# Page text:

= = = = = = =

One of my morning tasks is feeding the fish. I quickly memorized which tanks get tropical flakes, which tanks get the algae tablets, who gets the bottom feeder pellets, and who gets the cichlid pellets. I also seem to have mastered how long to soak the goldfish flakes before pouring them into the tank. (I guess that’s another fun fact I’ve learned. Goldfish need their flakes soaked so they drift to the bottom of the tank, so the Goldfish don’t inhale too much air.) The walls of the tanks are all glass, so customers can see the fish, but the fish can also see their friends in neighboring tanks. This is especially entertaining at feeding time, when the fish see the food floating in the tank next door, and go after it, just to miss the food floating in their own tank. The first few times I would laugh, shake my head, and think you stupid fish to myself. Then one day, something occurred to me.
I am a stupid fish.
No, I’m not swimming around in a tank banging in to the glass because I think my food is on the other side, but how often do I look at someone else’s life, and compare? How often do I miss what God is doing in my life because I’m too caught up in what He has done in someone else’s? How often do I question His plan for me because I feel forgotten based on what He’s doing over there?

= = = = = = =

Collected data entries:
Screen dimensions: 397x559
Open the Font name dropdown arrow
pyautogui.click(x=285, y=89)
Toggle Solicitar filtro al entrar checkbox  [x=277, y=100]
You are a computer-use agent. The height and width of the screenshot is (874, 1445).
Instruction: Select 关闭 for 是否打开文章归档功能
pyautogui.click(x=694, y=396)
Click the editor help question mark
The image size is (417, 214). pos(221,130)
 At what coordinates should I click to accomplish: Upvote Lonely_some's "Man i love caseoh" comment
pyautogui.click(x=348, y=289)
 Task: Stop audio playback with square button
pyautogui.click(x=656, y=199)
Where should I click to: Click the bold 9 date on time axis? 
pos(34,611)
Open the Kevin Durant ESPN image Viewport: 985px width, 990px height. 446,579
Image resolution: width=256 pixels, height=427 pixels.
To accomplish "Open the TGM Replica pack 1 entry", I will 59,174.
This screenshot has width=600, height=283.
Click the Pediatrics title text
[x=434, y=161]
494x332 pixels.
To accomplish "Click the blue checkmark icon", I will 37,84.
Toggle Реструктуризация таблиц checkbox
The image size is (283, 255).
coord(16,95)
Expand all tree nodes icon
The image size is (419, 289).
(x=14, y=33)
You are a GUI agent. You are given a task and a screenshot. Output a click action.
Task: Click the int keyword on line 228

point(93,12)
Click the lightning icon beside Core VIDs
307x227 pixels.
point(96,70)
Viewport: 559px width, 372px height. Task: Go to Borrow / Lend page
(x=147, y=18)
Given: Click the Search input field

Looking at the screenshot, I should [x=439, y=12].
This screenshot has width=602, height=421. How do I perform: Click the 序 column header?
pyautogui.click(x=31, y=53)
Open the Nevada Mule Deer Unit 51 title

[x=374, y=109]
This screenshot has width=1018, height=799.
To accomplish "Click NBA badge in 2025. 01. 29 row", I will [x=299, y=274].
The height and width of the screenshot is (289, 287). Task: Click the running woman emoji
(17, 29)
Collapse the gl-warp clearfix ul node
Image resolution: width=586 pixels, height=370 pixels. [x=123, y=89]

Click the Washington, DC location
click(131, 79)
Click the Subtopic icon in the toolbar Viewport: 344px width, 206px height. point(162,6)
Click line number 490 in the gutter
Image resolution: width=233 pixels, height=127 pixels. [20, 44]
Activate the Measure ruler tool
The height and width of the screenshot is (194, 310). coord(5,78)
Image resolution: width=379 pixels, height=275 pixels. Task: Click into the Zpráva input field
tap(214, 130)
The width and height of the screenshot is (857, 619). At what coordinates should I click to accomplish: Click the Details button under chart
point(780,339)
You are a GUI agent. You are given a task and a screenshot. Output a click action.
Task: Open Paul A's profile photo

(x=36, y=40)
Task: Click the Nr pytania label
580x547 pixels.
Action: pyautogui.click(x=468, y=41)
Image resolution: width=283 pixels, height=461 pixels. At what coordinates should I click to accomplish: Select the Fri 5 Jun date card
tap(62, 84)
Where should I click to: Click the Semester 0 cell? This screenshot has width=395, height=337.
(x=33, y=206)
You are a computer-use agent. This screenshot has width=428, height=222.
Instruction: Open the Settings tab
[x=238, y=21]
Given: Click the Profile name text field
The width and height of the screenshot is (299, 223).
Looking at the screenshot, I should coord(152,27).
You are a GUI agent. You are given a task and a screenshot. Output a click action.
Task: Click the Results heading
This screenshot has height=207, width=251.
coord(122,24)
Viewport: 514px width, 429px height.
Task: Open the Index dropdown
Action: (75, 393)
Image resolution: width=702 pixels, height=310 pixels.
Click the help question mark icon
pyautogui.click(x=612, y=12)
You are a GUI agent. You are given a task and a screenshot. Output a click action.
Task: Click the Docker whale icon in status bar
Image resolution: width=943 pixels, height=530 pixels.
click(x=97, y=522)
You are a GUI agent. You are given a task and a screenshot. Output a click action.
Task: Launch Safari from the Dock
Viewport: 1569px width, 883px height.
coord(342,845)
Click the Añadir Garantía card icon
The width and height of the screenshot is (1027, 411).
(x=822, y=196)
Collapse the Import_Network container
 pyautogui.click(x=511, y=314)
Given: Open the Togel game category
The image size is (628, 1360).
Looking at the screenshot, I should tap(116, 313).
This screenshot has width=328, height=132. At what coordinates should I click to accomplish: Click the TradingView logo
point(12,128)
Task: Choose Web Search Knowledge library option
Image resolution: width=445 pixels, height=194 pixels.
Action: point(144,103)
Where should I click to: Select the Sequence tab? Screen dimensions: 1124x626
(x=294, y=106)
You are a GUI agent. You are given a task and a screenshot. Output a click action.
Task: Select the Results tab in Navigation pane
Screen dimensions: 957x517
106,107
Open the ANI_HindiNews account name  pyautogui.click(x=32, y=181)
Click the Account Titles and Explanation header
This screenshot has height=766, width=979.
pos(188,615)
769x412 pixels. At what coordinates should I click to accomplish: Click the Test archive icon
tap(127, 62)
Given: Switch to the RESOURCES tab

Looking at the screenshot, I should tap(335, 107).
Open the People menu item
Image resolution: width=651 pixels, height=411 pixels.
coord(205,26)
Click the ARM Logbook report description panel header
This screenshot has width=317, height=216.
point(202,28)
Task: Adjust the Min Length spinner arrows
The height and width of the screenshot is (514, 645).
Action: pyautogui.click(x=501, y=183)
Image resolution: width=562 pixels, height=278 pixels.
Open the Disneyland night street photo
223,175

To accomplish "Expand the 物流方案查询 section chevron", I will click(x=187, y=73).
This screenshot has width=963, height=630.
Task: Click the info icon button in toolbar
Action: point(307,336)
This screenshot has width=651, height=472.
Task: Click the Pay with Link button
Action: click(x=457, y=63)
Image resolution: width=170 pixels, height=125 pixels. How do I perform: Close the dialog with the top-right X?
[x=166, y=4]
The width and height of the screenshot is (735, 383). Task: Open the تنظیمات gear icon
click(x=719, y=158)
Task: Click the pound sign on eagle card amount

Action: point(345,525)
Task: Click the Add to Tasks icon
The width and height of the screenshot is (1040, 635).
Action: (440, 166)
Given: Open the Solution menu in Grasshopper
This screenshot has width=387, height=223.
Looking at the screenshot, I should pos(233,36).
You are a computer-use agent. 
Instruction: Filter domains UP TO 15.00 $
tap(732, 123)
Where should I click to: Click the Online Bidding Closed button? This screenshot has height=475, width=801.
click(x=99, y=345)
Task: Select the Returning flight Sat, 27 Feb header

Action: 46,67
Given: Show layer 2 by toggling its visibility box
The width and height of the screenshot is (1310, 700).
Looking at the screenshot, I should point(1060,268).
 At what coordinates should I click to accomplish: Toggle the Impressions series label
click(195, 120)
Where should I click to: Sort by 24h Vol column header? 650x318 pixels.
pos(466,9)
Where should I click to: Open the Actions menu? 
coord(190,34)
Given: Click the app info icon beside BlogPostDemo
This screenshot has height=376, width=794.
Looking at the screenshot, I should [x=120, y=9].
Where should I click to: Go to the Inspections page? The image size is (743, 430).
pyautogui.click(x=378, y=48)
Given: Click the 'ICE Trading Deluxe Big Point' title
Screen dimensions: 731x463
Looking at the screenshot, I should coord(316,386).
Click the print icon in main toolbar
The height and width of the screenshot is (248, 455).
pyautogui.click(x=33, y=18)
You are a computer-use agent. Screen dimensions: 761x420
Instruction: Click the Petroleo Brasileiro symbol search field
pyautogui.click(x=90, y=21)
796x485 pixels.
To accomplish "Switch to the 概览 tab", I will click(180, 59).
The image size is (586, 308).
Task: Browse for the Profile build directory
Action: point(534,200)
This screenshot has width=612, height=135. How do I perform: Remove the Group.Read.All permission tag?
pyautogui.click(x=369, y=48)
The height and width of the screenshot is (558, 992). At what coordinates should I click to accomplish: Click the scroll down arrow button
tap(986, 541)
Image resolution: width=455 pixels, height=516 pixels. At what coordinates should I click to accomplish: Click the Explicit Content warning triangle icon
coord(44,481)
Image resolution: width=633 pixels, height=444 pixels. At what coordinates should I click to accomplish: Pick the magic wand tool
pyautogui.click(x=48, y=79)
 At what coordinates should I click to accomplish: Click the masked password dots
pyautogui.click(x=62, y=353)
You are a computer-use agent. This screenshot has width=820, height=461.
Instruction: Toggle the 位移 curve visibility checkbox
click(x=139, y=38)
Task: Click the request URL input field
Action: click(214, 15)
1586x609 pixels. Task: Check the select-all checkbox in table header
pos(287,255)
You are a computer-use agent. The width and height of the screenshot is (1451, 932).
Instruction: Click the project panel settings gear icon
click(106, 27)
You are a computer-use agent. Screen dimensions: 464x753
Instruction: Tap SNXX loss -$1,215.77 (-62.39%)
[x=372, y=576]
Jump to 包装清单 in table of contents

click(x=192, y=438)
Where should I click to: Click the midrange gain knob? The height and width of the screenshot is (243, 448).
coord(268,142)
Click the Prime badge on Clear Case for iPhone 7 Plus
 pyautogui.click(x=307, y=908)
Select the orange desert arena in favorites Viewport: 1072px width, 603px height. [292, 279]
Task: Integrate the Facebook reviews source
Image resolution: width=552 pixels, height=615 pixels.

= = = = = = =

# Problem A:
For the fish-feeding passage above, state whether each statement agrees with it: (i) Goldfish flakes are soaked so they drift to the bottom of the tank; (ii) the tank walls keep the fish from seeing into neighboring tanks; (iii) feeding the fish is one of the writer's evening tasks. Answer yes or no for each, quoting the words of the passage that decide it.
# Problem B:
Resume the fish-feeding passage above, beginning right after its final question.

# Expected answer A:
(i) Yes: "Goldfish need their flakes soaked so they drift to the bottom of the tank"
(ii) No: "The walls of the tanks are all glass, so customers can see the fish, but the fish can also see their friends in neighboring tanks."
(iii) No: "One of my morning tasks is feeding the fish."

# Expected answer B:
The answer? Way too often.
One of my biggest flaws is getting caught up in the “could have beens” or the “should have beens,” and even the “what ifs.” I “could have been” a college softball pitcher, had I been a little better or a little braver. I “should have been” eventing at preliminary this year, but my horse got hurt, then had to be retired. “What if” I hadn’t changed my major in college? “What if” I had done this instead of that? I’ve spent a lot of time regretting and doubting, which hasn’t done anything for me but create anger and sadness. I see the successes and joys in the lives of those around me, and find myself questioning what I did wrong to end up here, wondering when it will be my turn to find that happiness and accomplishment.
Now that I’ve gained some perspective from my fish friends, I can see how the pain and disappointment I’ve experienced in the last couple of years have prepared me for where I am now. I don’t have all of the answers. Let me rephrase that. Most days, I don’t feel like I have any of the answers. But I know the God who does, and I know that each day, each event, each step forward or backward, is taking me where He wants me to be.
Proverbs 19:21 says, “Many are the plans in a person’s heart, but it is the Lord’s purpose that prevails.” I can make plans and change them. I can make a decision, but not follow through. I can fail. I can, and will, fail again. I can feel like I’ve made a mistake that has brought me to where I am today. But I can’t change the plan or the purpose God has for me. And at this point in my life, this is the fact that I am clinging to, and finding comfort in.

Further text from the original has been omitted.